Abbiamo citato il consorzio del Prosciutto di Parma perché è quello più importante ma certamente il discorso vale per tuti gli altri consorzi che trattano carni suine
Condivido lo stupore e il disorientamento sulle possibili azioni che il Consorzio avrebbe potuto mettere in campo, ma non è mai troppo tardi. Ora si può evitare ulteriori contaminazioni informando sul trasporto e sulle modalità corrette di smaltimento degli abbattuti. Sull’importanza di non trasportare oggetti o utensili venuti a contatto con i contaminati.
Gli allevatori aderiscono al Consorzio del prosciutto di Parma, ma pure ad altre importanti associazioni di settore; e io estendo questo stupore e questo disorientamento per la mancata prevenzione anche a queste.
Il Prosciutto di Parma è ottenuto da suini nati, allevati e macellati soltanto nelle regioni: Emilia-Romagna, Veneto, Friuli-Venezia Giulia, Lombardia, Piemonte, Molise, Umbria, Toscana, Marche, Abruzzo e Lazio.

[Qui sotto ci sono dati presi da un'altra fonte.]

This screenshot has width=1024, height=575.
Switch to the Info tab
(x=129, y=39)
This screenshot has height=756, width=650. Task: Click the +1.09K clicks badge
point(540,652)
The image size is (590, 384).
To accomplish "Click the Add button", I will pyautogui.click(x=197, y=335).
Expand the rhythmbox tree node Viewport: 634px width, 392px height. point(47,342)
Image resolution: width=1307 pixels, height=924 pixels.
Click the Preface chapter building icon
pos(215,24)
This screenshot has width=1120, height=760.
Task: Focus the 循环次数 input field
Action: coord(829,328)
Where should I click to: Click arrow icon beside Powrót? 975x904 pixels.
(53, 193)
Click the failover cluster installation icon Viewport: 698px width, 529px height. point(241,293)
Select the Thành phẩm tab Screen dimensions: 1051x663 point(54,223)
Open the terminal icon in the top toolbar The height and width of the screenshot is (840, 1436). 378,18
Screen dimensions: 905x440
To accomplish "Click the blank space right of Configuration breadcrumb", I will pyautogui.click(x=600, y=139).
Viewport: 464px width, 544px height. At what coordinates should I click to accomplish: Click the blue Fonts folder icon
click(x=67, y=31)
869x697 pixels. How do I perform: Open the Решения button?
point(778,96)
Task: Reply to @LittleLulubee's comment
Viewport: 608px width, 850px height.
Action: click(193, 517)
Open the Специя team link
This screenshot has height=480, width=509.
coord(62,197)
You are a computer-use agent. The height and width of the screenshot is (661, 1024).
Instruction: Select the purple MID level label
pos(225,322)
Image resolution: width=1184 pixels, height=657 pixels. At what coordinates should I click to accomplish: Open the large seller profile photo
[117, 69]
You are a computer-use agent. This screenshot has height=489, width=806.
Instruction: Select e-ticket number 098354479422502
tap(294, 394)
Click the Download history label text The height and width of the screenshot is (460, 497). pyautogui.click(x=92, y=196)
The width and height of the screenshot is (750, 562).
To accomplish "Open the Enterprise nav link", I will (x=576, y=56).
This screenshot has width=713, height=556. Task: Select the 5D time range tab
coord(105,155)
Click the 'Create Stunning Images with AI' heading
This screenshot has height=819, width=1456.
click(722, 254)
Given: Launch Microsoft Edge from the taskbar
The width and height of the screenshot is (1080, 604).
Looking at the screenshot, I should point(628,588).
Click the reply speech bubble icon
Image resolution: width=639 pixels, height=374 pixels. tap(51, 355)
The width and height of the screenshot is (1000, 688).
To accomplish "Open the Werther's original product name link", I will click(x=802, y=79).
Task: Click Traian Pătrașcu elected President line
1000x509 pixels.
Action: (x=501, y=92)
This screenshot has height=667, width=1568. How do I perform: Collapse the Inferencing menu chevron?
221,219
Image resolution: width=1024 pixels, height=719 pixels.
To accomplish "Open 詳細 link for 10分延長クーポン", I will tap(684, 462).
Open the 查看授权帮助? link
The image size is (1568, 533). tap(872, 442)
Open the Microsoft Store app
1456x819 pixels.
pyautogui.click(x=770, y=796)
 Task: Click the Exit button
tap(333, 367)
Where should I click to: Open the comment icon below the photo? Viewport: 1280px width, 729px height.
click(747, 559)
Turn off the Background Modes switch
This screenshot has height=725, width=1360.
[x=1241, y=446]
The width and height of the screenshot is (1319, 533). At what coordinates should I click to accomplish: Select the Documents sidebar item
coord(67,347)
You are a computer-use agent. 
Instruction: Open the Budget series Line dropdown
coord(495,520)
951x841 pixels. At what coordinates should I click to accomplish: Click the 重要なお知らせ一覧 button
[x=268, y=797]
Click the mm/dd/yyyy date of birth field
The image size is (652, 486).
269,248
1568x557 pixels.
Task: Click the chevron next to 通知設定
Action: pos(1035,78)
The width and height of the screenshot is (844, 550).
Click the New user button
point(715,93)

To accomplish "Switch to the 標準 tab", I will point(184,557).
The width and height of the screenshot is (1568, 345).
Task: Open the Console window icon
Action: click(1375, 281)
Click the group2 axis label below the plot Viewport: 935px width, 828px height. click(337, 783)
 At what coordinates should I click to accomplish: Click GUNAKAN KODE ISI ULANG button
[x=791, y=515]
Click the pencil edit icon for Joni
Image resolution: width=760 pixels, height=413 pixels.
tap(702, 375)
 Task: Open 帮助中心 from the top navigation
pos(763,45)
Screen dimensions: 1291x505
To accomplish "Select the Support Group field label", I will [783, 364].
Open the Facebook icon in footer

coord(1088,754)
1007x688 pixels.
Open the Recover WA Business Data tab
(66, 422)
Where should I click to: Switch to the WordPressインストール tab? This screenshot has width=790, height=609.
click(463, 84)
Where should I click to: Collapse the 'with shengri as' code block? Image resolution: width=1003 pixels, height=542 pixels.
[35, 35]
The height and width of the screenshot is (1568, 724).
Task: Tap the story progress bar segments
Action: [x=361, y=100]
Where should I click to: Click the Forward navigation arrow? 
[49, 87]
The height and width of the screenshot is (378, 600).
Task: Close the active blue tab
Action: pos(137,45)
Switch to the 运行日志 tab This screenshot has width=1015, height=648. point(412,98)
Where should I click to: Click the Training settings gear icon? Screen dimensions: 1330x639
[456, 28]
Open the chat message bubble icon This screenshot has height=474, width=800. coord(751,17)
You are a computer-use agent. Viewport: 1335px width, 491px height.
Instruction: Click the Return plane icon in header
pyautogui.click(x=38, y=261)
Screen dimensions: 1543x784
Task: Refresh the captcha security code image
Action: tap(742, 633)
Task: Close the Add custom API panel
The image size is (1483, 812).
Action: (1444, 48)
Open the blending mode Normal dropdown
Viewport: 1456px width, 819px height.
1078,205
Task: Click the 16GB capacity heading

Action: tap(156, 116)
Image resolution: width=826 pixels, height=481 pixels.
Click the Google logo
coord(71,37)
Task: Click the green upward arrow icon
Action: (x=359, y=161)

La zona di provenienza della materia prima è delimitata dalla legge 13 febbraio 1990 n 26, modificata dall’articolo 60 della legge 19 febbraio 1992 n 142, e dal Decreto Ministeriale 15 febbraio 1993 n° 253.
Le ricordo quanto riportato è il vecchio disciplinare di produzione ma dal 8 maggio 2023 è entrato in vigore un nuovo disciplinare.
Il fatto che siano problemi insiti negli allevamenti intensivi quando lo affronteranno? Non sono vegana ma dopo i servizi su come sono i trattati i maiali per un prodotto che dovrebbe rappresentare l’eccellenza italiana ho smesso di comprarlo, da un bel po’ di mesi, i soldi non possono legittimare questo sterminio in cui ci vanno di mezzo sempre gli animali trattati da pietre senza sentimenti. Ci nutriamo di essere viventi e magari non tutti diventeranno vegani o vegetariani ma non per questo i problemi cesseranno di esistere, i problemi generati dagli allevamenti intensivi sono seri e sarebbe il momento di affrontarli adesso qualunque stile di vita abbiamo in modo da riorganizzare l’intera agricoltura, l’approccio negazionista che abbiamo non cancellerà i problemi ne per ì consumatori ne per i produttori.
Comunque anche il fatto alimentare, in passato, ha documento come i vari prosciutti DOP italiani abbiano più volte tentato di truffare i consumatori Italiani
Famosa l’inchiesta denominata “Prosciuttopoli”, che vedeva i due consorzi più importanti responsabili di autorizzare l’uso di maiali di una razza straniera a rapido accrescimento e non prevista dal disciplinare.
Una frode a noi consumatori, che pagavamo una qualità più elevata di quella che ci ritrovavamo nel piatto. E per anni, e nessun risarcimento. Negli Stati Uniti avrebbero fatto una class action.
A seguito di quell’inchiesta non acquisto più quei due tipi di prosciutto.
Sono indignata e disgustata dal fatto che vengano stanziati oltre 19 milioni di euro di soldi pubblici per allevamenti intensivi e macelli, di aziende private, che inquinano e trattano gli animali come macchine da produzione.
Buongiorno, tengo a precisare che i suini sono, forse, provenienti da allevamenti italiani ma le genetiche non sono tradizionali italiane; nella maggior parte dei casi si tratta di suini ibridi e scrofe di genetiche danesi che sono state considerate regolari dopo gli scandali passati. Un gran clamore e adesso sono considerate genetiche idonee.
Potete trovare l’elenco in questo link del Ministero: https://www.politicheagricole.it/flex/cm/pages/ServeBLOB.php/L/IT/IDPagina/18026.
Tanta poesia nel Prosciutto di Parma ma poca qualità e controlli “virtuali”.
Anche la provenienza dell’alimentazione non viene controllata quindi perché preferire il Prosciutto DOP quando l’altro è comunque fatto con gli stessi maiali?